## THE PROBLEM
Can you locate every line in the listing below that contains the string "input" and copy each of those lines in full?

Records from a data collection
——————————

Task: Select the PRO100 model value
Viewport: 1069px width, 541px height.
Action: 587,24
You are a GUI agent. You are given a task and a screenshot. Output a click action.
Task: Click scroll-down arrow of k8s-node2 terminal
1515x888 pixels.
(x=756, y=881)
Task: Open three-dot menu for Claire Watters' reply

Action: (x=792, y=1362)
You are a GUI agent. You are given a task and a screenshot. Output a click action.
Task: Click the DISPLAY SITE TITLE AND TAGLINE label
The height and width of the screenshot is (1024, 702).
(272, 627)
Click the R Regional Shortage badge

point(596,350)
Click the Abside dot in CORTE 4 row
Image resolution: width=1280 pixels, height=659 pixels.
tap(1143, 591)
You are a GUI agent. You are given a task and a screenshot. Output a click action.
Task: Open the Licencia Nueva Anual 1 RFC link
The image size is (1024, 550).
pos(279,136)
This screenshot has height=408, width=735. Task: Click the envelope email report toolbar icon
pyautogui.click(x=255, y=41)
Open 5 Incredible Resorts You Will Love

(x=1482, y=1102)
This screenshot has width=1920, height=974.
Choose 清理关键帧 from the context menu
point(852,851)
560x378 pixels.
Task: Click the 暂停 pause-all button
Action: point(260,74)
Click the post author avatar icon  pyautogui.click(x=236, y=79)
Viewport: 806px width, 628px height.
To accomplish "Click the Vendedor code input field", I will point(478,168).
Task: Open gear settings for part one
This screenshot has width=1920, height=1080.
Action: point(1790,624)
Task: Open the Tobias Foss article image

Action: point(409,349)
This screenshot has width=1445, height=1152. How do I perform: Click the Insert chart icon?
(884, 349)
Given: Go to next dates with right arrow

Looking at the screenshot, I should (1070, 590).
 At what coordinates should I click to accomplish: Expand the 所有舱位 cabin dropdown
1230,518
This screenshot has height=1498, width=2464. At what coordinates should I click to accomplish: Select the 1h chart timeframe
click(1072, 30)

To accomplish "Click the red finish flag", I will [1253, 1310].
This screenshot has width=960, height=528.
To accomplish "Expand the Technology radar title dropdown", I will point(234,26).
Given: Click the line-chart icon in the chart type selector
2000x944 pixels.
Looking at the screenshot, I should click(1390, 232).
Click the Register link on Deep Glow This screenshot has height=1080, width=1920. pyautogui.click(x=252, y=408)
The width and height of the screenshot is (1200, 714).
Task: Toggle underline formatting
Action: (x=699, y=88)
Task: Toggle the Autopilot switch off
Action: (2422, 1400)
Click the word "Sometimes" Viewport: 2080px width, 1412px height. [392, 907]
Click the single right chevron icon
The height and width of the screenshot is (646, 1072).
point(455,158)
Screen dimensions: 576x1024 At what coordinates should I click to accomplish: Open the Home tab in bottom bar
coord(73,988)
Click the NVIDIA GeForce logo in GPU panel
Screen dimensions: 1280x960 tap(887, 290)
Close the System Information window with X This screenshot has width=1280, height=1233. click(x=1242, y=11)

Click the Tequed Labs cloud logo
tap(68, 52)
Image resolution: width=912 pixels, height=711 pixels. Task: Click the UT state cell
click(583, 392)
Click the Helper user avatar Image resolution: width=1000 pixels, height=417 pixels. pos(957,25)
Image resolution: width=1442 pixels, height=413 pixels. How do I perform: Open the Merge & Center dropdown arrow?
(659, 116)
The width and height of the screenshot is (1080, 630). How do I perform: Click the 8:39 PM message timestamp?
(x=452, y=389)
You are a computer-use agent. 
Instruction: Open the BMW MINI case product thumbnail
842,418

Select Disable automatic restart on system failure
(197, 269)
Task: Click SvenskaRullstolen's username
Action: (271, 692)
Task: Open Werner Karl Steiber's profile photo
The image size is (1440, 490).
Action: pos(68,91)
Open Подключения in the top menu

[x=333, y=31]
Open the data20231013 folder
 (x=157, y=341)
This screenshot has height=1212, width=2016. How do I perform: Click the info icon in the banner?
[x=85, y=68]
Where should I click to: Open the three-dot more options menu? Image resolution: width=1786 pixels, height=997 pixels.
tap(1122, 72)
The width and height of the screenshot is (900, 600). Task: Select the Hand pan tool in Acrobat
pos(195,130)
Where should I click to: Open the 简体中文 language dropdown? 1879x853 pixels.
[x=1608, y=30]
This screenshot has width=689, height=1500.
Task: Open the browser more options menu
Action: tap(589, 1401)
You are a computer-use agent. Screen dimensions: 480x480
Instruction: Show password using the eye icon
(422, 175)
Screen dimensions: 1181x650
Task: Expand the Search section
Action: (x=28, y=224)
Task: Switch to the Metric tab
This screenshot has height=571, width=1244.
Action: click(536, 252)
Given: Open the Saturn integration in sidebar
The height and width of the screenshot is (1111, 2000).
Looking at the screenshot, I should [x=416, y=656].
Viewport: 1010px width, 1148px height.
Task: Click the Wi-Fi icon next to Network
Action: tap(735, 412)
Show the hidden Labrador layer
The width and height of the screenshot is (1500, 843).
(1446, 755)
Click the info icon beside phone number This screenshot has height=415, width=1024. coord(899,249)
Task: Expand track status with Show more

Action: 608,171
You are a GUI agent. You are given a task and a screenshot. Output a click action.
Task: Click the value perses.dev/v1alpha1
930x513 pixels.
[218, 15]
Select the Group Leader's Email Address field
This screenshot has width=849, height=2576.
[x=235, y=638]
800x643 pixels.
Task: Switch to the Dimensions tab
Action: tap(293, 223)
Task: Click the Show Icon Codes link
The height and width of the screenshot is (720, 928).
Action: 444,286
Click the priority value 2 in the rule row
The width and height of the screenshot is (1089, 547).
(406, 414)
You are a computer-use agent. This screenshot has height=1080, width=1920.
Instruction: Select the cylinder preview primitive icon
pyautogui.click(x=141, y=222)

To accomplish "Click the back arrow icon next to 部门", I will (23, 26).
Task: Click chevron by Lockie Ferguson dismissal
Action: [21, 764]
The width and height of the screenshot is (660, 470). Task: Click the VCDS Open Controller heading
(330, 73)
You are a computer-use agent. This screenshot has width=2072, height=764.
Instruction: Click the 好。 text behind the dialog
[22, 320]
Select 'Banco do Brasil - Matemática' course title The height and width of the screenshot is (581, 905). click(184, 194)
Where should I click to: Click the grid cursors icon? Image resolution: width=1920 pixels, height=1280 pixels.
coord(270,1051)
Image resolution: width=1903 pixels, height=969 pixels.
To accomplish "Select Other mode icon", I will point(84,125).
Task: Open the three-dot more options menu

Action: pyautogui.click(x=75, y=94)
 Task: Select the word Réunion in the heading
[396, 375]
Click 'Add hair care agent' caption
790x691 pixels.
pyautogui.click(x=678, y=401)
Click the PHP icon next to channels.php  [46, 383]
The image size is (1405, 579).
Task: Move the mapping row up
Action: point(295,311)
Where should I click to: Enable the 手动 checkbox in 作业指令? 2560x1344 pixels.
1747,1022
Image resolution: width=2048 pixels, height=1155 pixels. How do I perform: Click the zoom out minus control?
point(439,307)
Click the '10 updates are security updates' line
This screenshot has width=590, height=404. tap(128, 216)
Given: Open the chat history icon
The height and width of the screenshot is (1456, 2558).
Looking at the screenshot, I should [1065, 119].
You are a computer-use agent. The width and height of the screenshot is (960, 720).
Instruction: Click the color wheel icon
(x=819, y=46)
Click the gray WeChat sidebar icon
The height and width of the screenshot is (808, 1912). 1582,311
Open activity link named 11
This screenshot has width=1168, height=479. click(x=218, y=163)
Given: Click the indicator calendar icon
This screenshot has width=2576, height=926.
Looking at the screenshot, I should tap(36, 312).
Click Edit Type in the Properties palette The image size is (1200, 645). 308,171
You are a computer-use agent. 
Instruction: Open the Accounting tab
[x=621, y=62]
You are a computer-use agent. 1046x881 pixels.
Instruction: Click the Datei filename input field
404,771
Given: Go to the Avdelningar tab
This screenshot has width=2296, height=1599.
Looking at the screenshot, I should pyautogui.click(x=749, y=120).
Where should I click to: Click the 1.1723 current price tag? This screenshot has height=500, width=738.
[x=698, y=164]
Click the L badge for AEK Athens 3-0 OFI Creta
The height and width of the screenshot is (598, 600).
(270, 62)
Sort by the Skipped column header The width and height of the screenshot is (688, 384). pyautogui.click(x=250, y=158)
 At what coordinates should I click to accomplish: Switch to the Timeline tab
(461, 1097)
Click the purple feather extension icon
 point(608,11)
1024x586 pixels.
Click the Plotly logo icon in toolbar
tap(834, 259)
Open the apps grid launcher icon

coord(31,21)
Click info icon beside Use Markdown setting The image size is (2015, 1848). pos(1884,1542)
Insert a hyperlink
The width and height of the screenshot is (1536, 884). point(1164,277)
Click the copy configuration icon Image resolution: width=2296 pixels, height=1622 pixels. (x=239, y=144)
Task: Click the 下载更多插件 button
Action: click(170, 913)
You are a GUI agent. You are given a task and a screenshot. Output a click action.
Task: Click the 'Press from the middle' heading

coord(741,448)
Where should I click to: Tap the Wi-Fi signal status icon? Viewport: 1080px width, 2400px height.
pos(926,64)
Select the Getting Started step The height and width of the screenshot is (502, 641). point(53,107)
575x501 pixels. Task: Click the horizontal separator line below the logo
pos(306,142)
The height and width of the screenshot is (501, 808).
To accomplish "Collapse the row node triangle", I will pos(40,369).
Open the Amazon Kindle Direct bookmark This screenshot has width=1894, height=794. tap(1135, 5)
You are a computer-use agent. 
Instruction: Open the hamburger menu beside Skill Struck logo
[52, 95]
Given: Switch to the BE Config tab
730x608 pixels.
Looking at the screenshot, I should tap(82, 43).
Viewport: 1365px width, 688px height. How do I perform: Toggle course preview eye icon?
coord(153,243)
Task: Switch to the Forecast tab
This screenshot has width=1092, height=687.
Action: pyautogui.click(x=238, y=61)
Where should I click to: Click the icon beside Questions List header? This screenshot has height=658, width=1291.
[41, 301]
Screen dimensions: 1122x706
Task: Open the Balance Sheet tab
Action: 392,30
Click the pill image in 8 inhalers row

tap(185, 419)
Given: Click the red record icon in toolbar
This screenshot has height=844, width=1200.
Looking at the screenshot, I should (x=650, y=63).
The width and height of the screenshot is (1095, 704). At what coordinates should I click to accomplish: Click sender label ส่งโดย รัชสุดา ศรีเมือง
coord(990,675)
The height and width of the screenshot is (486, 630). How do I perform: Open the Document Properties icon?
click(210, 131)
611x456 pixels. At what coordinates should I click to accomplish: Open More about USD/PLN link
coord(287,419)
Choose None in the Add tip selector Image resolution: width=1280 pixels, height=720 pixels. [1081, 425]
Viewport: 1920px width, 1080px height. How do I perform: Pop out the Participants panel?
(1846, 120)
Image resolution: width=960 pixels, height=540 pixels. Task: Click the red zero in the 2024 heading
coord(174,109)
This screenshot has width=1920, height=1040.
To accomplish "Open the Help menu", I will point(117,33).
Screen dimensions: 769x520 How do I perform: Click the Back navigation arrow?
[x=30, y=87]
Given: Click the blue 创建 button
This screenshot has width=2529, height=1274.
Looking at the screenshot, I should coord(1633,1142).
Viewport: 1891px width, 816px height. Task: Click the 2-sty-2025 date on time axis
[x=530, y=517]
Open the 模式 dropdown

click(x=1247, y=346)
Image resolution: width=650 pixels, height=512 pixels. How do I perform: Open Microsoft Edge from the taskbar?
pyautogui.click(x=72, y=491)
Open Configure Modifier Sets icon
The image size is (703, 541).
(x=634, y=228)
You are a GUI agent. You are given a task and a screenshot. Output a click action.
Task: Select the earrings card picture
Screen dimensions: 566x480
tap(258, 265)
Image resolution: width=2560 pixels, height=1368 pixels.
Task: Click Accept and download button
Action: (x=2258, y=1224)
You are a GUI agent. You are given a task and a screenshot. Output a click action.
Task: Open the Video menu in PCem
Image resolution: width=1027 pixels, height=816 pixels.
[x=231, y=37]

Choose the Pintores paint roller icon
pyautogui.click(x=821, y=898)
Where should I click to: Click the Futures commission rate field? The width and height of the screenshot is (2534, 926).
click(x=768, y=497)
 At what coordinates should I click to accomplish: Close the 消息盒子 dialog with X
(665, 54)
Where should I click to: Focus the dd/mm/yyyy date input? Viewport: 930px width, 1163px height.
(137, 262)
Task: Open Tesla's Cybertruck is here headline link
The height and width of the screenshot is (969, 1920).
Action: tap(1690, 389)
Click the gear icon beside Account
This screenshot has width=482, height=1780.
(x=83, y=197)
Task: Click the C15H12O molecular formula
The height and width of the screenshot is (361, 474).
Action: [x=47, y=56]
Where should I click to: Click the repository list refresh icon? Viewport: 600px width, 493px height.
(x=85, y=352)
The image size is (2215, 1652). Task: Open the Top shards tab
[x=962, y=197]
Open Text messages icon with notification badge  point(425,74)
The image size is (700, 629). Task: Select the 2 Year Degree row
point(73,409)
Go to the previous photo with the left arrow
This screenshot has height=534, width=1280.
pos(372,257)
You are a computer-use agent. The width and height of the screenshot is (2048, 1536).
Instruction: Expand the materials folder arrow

——————————

## FULL OUTPUT
To accomplish "Click the Vendedor code input field", I will point(478,168).
Instruction: Click the Datei filename input field
Where should I click to: Focus the dd/mm/yyyy date input? Viewport: 930px width, 1163px height.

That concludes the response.